Cultural's Projects with impact like "Talentu Strela" and "Cabo Verde Music Awards -CVMA".

Gilyto is also one of the founding members of SCM (Sociedade Cabo-verdiana de Música / Cape Verdean Music Society).

The Single "Poder di Povu!" was released in Feb. 2016.

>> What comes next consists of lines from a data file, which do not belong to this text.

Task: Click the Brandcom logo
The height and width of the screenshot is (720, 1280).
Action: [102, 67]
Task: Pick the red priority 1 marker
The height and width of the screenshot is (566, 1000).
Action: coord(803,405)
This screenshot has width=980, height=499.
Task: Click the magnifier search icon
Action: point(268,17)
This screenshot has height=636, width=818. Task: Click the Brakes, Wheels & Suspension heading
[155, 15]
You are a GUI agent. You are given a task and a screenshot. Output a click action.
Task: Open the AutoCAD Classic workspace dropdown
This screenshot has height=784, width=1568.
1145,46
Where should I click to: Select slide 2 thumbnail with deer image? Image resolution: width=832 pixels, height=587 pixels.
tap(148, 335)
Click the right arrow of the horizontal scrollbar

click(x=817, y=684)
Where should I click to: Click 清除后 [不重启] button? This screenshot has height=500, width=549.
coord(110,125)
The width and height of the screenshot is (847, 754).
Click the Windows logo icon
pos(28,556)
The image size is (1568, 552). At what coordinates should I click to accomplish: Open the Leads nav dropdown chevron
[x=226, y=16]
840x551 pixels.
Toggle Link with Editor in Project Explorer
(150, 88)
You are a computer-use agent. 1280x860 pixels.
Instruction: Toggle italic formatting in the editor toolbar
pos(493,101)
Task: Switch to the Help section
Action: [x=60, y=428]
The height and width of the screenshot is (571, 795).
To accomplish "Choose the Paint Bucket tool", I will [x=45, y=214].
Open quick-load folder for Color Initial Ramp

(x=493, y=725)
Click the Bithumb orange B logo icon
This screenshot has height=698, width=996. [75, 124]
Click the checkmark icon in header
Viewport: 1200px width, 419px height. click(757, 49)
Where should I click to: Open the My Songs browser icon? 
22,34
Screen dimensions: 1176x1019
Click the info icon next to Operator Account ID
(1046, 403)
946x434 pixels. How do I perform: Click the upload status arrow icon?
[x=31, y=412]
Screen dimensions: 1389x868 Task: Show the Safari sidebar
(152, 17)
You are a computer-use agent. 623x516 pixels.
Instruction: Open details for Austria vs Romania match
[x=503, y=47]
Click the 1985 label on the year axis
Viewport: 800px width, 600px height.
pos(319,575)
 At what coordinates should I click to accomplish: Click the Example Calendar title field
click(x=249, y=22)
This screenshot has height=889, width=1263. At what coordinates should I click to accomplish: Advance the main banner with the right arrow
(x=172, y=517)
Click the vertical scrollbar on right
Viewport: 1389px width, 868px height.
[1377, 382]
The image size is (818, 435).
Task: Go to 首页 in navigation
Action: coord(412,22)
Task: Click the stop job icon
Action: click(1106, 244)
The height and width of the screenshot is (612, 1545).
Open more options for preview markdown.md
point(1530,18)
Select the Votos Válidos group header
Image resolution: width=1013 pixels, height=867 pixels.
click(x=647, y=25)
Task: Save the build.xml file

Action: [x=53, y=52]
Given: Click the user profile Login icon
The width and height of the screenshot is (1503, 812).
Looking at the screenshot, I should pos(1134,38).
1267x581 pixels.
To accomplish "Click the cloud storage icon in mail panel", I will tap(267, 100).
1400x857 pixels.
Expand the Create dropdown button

Also In 2016 the Mayor Bill Carpenter - City Of Brockton, Massachusetts(USA) honored Gilyto and his team CVMA for the 6th Edition of Cabo Verde Music Awards.

==Musical styles==
His musical styles includes funana, kizomba, zouk, cabozouk, dance, cabo love and R & B.

==Discography==
- 1999 – Kel Tempu (That Time)
- 2001 – Nha Atriz Principal (My Main Actress)
- 2005 – Diamante Africana (African Diamond)
- 2006 – Traduson Pa Tradison (Acoustic)
- 2008 – Live@Luxembourg - Live album
- 2008 – Cabo Zouk in Brasil (Cabo Zouk in Brazil)
- 2009 - Stribilin!
- 2011 - Best Of
- 2014 -15 Anos de Funaná/Kizomba (15 Years of Funaná and Kizomba) - Double disc
- 2017 – Dance Floor

===DVDs===
- Mr. Entertainer, 2005
- Live@Luxembourg, 2008
- Stribilin!, 2009
- Best Of, 2011

===Single===

| Single | Year | Album |
|---|---|---|
| "Cynthia" | 1999 | Kel Tempu |
| "Larga" | 1999 | Kel Tempu |
| "Tenho medo" | 2001 | Lusodance 4 |
| "Sereia N'areia" | 2001 | "Nha Atriz Principal" |
| "Atriz Principal" | 2001 | Nha Atriz Principal |
| "Diamante Afriana" | 2005 | Diamante Africana |
| "Bágu na Txáda" | 2005 | "Diamante Africana" |
| "Nôs Terra Morabeza" | 2008 | "Tradison Pa Tradison" |
| "Stribilin!" | 2009 | Stribilin! |
| "Champanhe & Chocolate" | 2009 | Stribilin! |
| "Sta na Môda" | 2009 | Stribilin! |
| "Ranja ku Mi" | 2014 | 15 Anos de Funaná/Kizomba |
| "Segredu Sabi di Sabe" | 2014 | 15 Anos de Funaná/Kizomba |
| "Peace and Love" | 2015 |  |
| "Poder di Povu" | 2016 |  |
| "Paz Na Bu Ragâz" | 2017 | Dance Floor |
| "Pila-Tenti" | 2024 |  |
| "Fim-De-Semana(FDS)" | 2024 |  |
| "Rabida Futuro" | 2025 |  |

==Featurings==
- 2001 – CD Lusodance IV
- 2003 – CD Explosão Love
- 2006 – CD/DVD Dança África 2
- 2007 – CD Kizomba Mix
- 2007 – CD/DVD Eddu (Prendem na Bô)
- 2007 - DVD/CD O Canto dos Animais (Animal Songs) (children's work)
- 2011 - CD Papagaio & As Moranguitas (children's work)
- 2011 - CD BCA
- 2012 - Papagaio & As Moranguitas (children's audiobook)
- 2014 - 2 CDs Papagaio & As Moranguitas (children's book)

==Projects==
- O Canto Dos Animais”,
- Padrinho da Escola: Girassol da Várzea (Praia, Cabo Verde)
- Padrinho da Ficase
- Padrinho da Escola: Achada Galedo
- T-shirts Made in Cabo Verde - "Independence Day"
- O Papagaio & As Moranguitas
- Talentu Strela
- Cabo Verde Music Awards
- Primeiro Hino da Seleção Caboverdiana de Futebol (Tubarões Azuis)
- Novo Formato dos Festivais Pago em Cabo Verde - Gambôa 2013, Assomada(Santa Catarina) & Santa Cruz (Pedra Badejo).